Not too long ago, she had hidden all of his guns and his ammunition. Two nights ago, he went off on her until she gave in and told him where they were. I know my friend has a good head on her shoulders, but I don't think I would have told him no matter what! He can only do so much damage with words, but with a gun...

Then last night, my garage door opened. I walked outside ready to get onto one of my boys because they were supposed to be getting dressed for bed. When I called their names, the answers came from their rooms. I re-closed the garage door. I was freaked out!!!

You see, I might just be jumping to conclusions... and it might have just been a fluke thing, but my friend's husband is a serviceman and he did some work in my house about 6 months back. At the time, I gave him the code to open my garage door and I have never just had my garage door open by itself. It just seems a little TOO coincidental.

I did the only thing I knew to do... I locked all my doors, stayed up (later than I should have) to listen for any strange noises, and kept a golf club by my bed (with plans to change the code this morning). Knowing that he has his guns again is what really frightens me.

I know...this all sound like something from a soap opera or a suspense movie...and right now I wish it were one!

Friday, August 7, 2009

Some wishes never come true

Colby said, "You know what I wish Mom?"
Me:"What son?"
Colby: "I wish you and dad lived in the same house again."
Me: (smile falling from my face) "That's never gonna happen."

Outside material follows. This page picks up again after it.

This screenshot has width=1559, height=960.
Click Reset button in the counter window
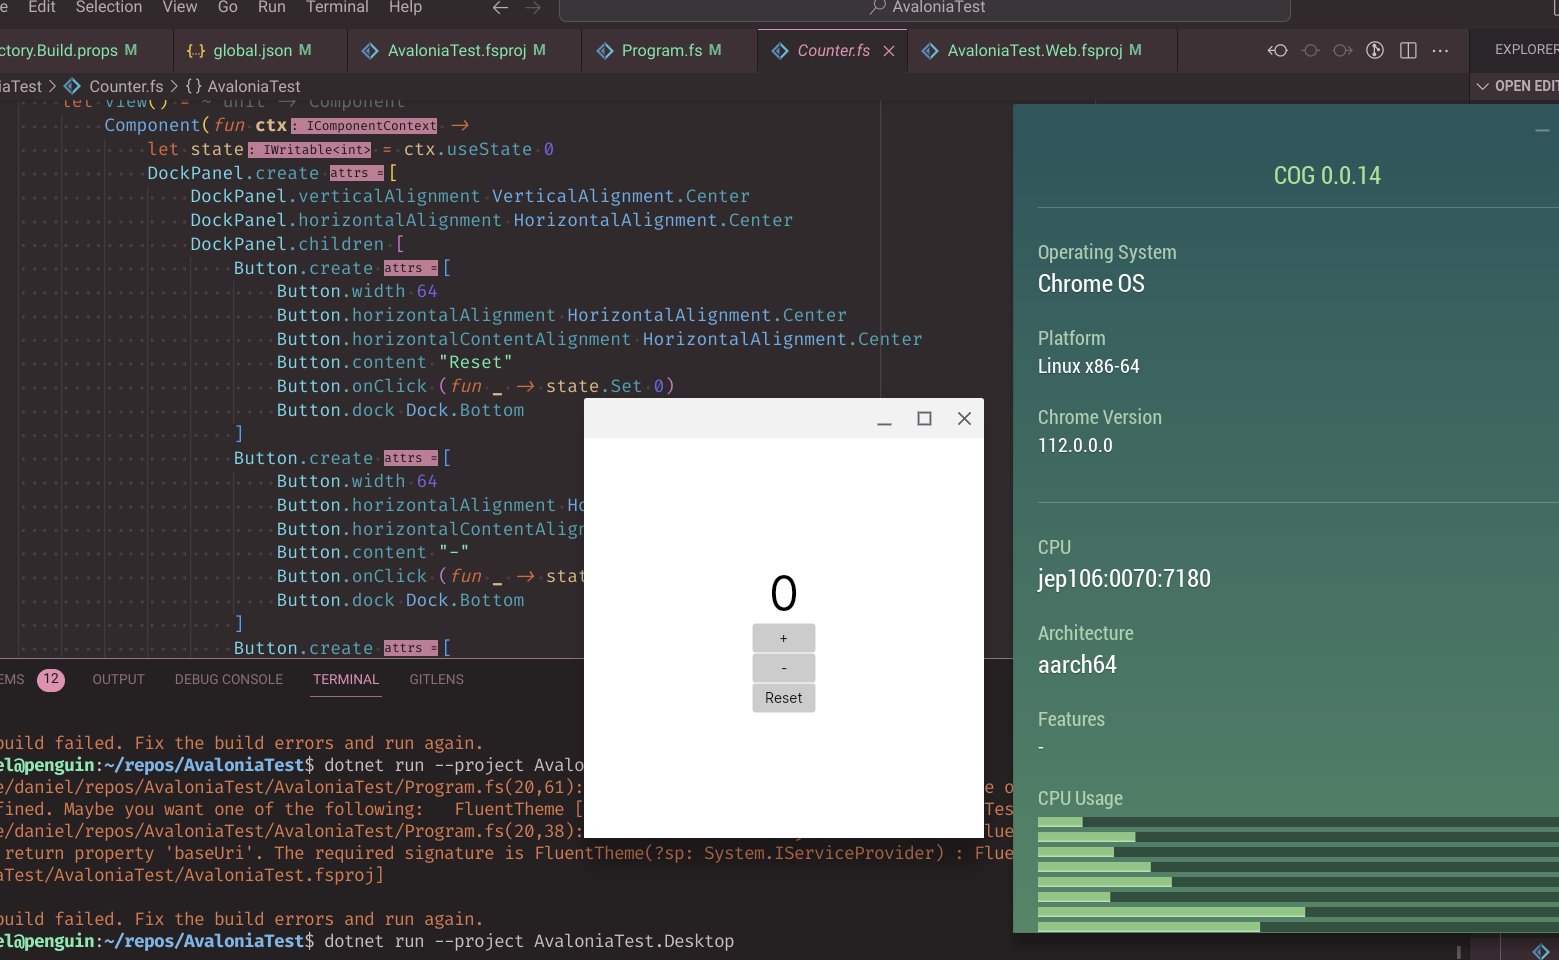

I'm just realizing that my son is the same age I was when my parents divorced.
I remember having a similiar conversation with my mom...already knowing that was never going to happen.
I remember many feelings I felt around those times and conversations imprinted forever on my mind.
I remember being torn between wanting to love both parents, but not wanting to dishearten either parent because I had love for the other.

...I don't want my son to feel torn.